Note that when it comes to rigid foam, environmental concerns are similar to those for spray foam. These environmental concerns have nothing to do with injury to the ozone layer; they have to do with the global warming potential of the blowing agents.

Answered by Martin Holladay
Posted Aug 13, 2017 5:40 AM ET



You can do the environmentally responsible thing by using reclaimed rigid foam. Reclaimed foam is also much cheaper than new material (often half to a third the cost).

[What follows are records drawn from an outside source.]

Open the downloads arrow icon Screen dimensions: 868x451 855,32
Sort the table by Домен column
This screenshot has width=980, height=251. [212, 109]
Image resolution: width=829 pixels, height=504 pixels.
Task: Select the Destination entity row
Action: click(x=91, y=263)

Answered by Steve Knapp CZ 3A Georgia
Posted Aug 13, 2017 10:08 AM ET


I own a solar company, and to be honest your situation troubles me.
1. Your insulation is low, and I think for slightly more money you will for sure be happy if you spring for 2x6 atleast if not more to allow you more insulation.
2. Did your engineer factor in solar panels ? They are around 40lbs a piece, and given your history, I would think again atleast 2x6.
3. Closed Cell and Roxul are both great products. Roxul has some sound and fire benefits, but if your not changing the rafters, if it were me I would do closed cell.
4. Be very picky about your solar mounts given what you describe. I would be looking for something like Quickmount PV, or one of the quality flashings. Snap and Rack, unirac, etc, but the key things you need is a good flashing to protect that new roof, and if you go with 2x4 I would over engineer the penetrations. You don't want to lose an array off your roof, and there is no such thing as too much strength in solar mounting. 2x6 I would feel ok about, 2x4 you would want to hit every span, with no non structural spans. Most tools will tell you to go ever other one, I would recommend a mount in every rafter if it is 2x4, and I would double check the spec with your solar rack manufacturer. Also most mounts come in different grades, I would go with a heavier strength rail to help backup your roof with the limited rafters.

Just my opinion.

Answered by SLEaton
Posted Aug 15, 2017 4:15 PM ET
Edited Aug 15, 2017 4:18 PM ET.


Hi Sleaton
Thanks for replying. I am located in Oakland, CA which is a very temperate climate. The attic is, more than anything else for storage and we'll have r-23 between the attic and the living space below. If we use roxul in the roof, that gives us another r-15. If we go closed cell it would probably be closer to another r-23 or 24. That is a ton of insulation by Bay Area standards. (I know of almost nobody on this side of the coastal hills who has air conditioner for the summer and the temps go below 32 degrees maybe once or twice a winter.)
I am more confused by your solar comments. We are planning on installing a standing seam roof and my understanding of one of the huge benefits of standing seam is that the panels are attached to the roofing via clips screwed to the seams. In other words there are no roof penetrations. I hadn't gotten as far yet as specifying what type of clips to use but I will look into that and ask the solar companies wha they use and what guarantees they offer that I will not loose a panel.